Although RCTs are designed to answer a single question, they are expensive, time-consuming, and resource-intensive. It is not possible, in principle, to randomize a large sample population by including the various comorbidities and other confounding factors, and the patients included are generally younger with fewer comorbidities due to resource constraints. Therefore, the results are not immediately generalizable, leading to a large selection bias that compromises representativeness in this regard. Despite these major limitations, there is currently a worldwide mass production of "evidence" from sub-analyses and stratified analyses of past RCTs, which should be one per RCT, and which is used in daily practice. However, observational studies, when properly designed, have multiple strengths that make them a suitable complement to RCTs for decision-making.
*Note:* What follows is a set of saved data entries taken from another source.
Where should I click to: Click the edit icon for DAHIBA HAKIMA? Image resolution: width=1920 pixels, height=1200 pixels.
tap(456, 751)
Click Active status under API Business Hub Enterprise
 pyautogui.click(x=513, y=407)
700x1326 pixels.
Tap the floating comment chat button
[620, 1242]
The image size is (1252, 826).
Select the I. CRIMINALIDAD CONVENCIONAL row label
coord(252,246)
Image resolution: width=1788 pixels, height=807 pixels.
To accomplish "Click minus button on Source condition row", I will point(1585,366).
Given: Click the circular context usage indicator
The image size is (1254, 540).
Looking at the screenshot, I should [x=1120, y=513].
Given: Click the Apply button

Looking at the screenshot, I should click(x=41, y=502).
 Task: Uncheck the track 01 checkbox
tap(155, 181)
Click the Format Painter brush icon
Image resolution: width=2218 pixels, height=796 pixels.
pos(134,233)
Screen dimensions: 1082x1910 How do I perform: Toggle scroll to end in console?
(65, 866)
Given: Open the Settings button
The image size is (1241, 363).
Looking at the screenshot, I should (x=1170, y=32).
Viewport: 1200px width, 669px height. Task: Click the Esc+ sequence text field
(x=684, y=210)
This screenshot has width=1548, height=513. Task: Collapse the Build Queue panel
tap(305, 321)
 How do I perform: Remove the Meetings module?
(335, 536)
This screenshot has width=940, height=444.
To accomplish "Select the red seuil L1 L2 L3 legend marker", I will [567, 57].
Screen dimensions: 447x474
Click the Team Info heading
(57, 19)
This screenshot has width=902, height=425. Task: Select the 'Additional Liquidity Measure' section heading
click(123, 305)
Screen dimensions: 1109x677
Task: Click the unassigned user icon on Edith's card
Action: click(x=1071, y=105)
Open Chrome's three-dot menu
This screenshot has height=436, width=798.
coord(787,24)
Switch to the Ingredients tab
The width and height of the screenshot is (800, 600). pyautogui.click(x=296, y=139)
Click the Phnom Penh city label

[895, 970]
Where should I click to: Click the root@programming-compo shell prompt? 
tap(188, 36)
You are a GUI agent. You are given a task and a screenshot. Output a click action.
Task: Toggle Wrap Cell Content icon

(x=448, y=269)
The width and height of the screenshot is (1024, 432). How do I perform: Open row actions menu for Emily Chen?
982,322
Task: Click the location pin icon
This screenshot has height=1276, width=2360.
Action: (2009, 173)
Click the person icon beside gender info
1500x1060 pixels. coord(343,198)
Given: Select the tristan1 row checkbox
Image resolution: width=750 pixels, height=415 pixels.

Despite the notable findings that have emerged from this study, it had several limitations that must be acknowledged. First, the control for time-dependent confounding factors was not considered. However, this method has great potential in this respect, that is, based on the TTE concept, A*B time comparisons are performed and weighted 1/(A*B) in the groups with (A) and without exposure (B), which are perfectly matched in AHCDEFs. For each comparison, the termination of the observation for comparison patients is added to the end of the observation requirement (usually the occurrence of an outcome, the end of the study period, or withdrawal from the study), allowing control for time-dependent confounding. Second, this study did not model the administrative claims databases. Therefore, compatibility with high-dimensional propensity score adjustments cannot be examined (Schneeweiss et al. 2009). In principle, the two methods are expected to be highly compatible with each other, and future studies should be conducted to apply this method, to perfectly match the variables selected by the algorithm used in high-dimensional propensity score adjustment. Finally, we discuss the generalizability of the results. Generalizability is broadly compromised in order to increase comparability. However, this method is considered less susceptible to random errors than conventional methods, even when stratified analysis is performed. Thus, it is possible to make comparisons based on the circumstances of individual patients. Observational studies have significant limitations in dealing with real-measurement confounding and cannot replace RCTs. Although this method is effective for research questions for which an RCT would be difficult to conduct, it goes without saying that an RCT should be conducted if it is feasible to do so.

5 Conclusions

We propose a new method for analyzing real-world data and an exact-matching algorithm using AHCDEFs. The larger the number of patients available for analysis, the more AHCDEFs that can be matched, thereby removing the influence of confounding factors. It is expected that this method will generate significant evidence when applied to real-world data. In this process, it is desirable to clarify in detail the problems that may arise when applying this method.